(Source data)
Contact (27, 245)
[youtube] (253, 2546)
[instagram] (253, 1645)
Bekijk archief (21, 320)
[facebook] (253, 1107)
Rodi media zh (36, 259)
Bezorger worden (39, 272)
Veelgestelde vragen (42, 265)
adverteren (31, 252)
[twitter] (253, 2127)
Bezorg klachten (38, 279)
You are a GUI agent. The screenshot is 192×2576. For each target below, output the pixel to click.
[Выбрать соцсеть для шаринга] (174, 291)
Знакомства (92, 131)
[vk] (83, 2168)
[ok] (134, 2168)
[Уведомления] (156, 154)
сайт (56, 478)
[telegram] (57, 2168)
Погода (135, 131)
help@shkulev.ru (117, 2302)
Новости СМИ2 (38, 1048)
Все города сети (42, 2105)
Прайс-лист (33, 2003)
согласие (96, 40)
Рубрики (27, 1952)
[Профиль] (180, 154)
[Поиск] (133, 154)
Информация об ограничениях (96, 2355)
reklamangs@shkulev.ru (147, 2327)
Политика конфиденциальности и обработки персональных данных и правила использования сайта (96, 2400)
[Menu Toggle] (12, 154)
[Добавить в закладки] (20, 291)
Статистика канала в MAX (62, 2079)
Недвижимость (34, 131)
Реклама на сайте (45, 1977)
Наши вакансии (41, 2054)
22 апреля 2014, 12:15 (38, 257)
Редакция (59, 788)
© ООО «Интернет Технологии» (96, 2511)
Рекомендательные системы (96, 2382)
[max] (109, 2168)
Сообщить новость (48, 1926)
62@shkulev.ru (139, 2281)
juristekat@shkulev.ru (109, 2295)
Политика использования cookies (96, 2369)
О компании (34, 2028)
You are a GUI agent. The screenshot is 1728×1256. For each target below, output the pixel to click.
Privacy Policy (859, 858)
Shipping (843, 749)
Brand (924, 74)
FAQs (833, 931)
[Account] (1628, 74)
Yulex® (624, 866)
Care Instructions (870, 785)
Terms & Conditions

▶ _Work order_
Retype exactly, and only, the lines above from the one where "Bekijk archief (21, 320)" occurs up to and including the one where "Политика использования cookies (96, 2369)" occurs.

▶ _Answer space_
Bekijk archief (21, 320)
[facebook] (253, 1107)
Rodi media zh (36, 259)
Bezorger worden (39, 272)
Veelgestelde vragen (42, 265)
adverteren (31, 252)
[twitter] (253, 2127)
Bezorg klachten (38, 279)
You are a GUI agent. The screenshot is 192×2576. For each target below, output the pixel to click.
[Выбрать соцсеть для шаринга] (174, 291)
Знакомства (92, 131)
[vk] (83, 2168)
[ok] (134, 2168)
[Уведомления] (156, 154)
сайт (56, 478)
[telegram] (57, 2168)
Погода (135, 131)
help@shkulev.ru (117, 2302)
Новости СМИ2 (38, 1048)
Все города сети (42, 2105)
Прайс-лист (33, 2003)
согласие (96, 40)
Рубрики (27, 1952)
[Профиль] (180, 154)
[Поиск] (133, 154)
Информация об ограничениях (96, 2355)
reklamangs@shkulev.ru (147, 2327)
Политика конфиденциальности и обработки персональных данных и правила использования сайта (96, 2400)
[Menu Toggle] (12, 154)
[Добавить в закладки] (20, 291)
Статистика канала в MAX (62, 2079)
Недвижимость (34, 131)
Реклама на сайте (45, 1977)
Наши вакансии (41, 2054)
22 апреля 2014, 12:15 (38, 257)
Редакция (59, 788)
© ООО «Интернет Технологии» (96, 2511)
Рекомендательные системы (96, 2382)
[max] (109, 2168)
Сообщить новость (48, 1926)
62@shkulev.ru (139, 2281)
juristekat@shkulev.ru (109, 2295)
Политика использования cookies (96, 2369)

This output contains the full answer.